When it comes to theme park theming, Typhoon Lagoon has some of the best. I love it, despite never having been. There’s just something so obviously right about the art direction. Of course you call a water park with a big wave machine ‘Typhoon Lagoon’, of course you make it look like a seaside town that’s been wrecked by a storm, of course you shoot a surfboard through a tree, put a tractor on a roof and impale a bloody big shrimp boat on a mountain.
That iconic boat, ‘Miss Tilly’, precariously balanced above the park, echos Noah’s Ark and the Mary Celeste. It’s a perfect idea perfectly executed. Other parks might settle for a flat cutout or, more likely, not bother at all. Not Disney though, they build a massive fake mountain, a massive fake boat and shoot a massive geyser of water from her funnel every half hour while her bell tolls. I think it’s a remarkable piece of work that makes a pretty-good water park somewhere truly magical.
Since listening to the special John Gruber / Merlin Mann episode of The Talk Show last week, I've kinda been nerding out on Disney stuff. Their discussion about The Magic Kingdom completely reignited my fascination with theme parks, rollercoasters and Imagineering.

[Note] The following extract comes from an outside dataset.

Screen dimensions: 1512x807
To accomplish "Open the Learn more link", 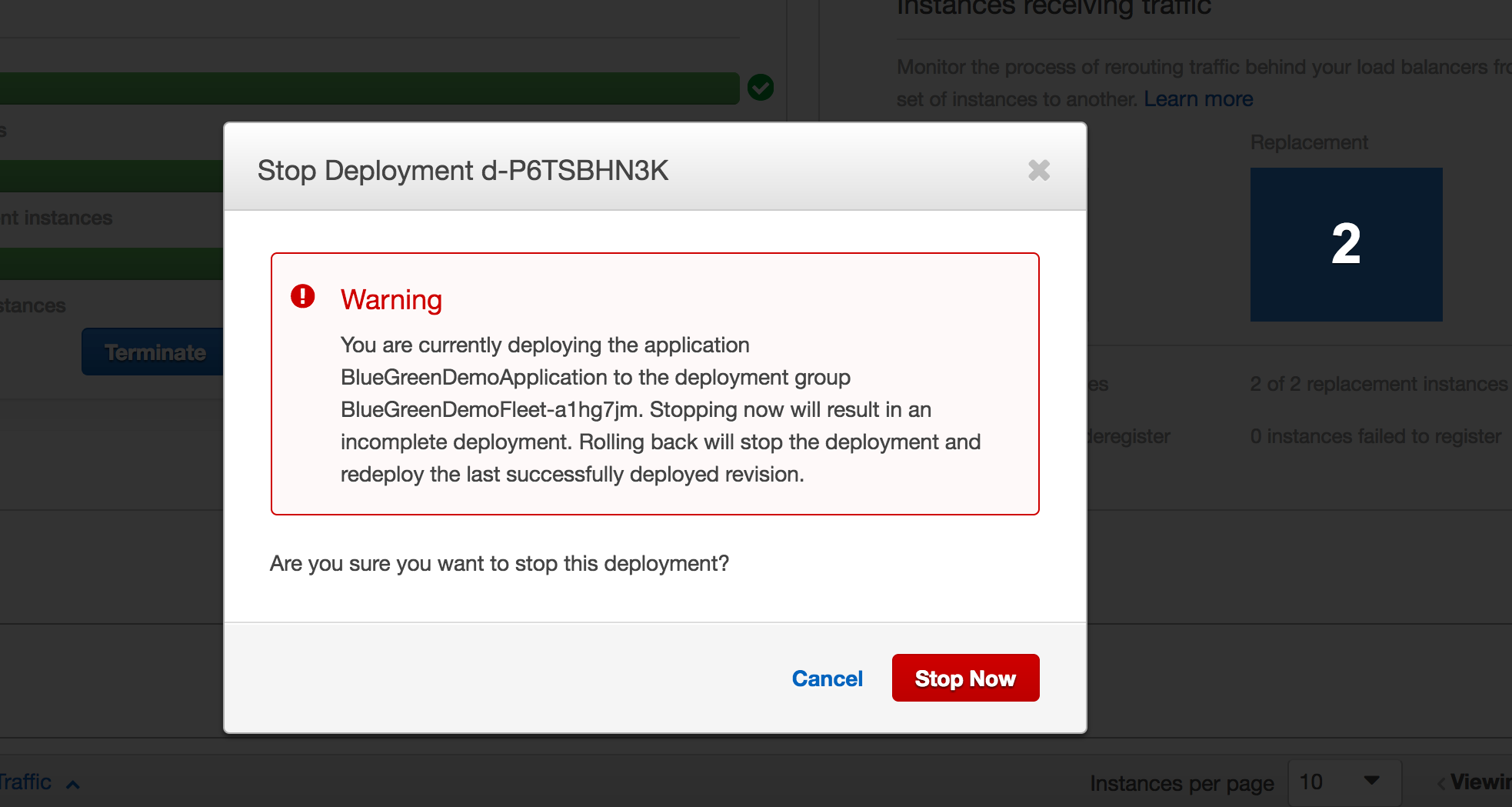I will 1198,99.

At its best, Disney's attention to detail goes unrivaled - did you know that the reason you'll never see a pirate in Frontierland is because everything is built on top of an entire network of corridors, allowing staff behind-the-scenes access to every part of the park? Did you know they foreshorten Main St USA both vertically (to make the buildings seem taller), diagonally (to make each side of the street lean in and 'frame' the castle in your vision) and horizontally (to make the street feel longer as you enter the park and longer as you leave). The lengths they go to for effect are nothing short of incredible.
My heart, though, belongs to one attraction in particular. Space Mountain at Disneyland Paris. The ride that some argue saved the park after its lackluster early years. That ride (it's important to distinguish the European version of the ride - the older US versions are far less ambitious) became a passion and a hobby of mine after my parents took my cousin Lynne and I to Disney when I was maybe 11 or 12. The atmosphere, the design, the bloomin' big cannon on the side flipped me out bigtime.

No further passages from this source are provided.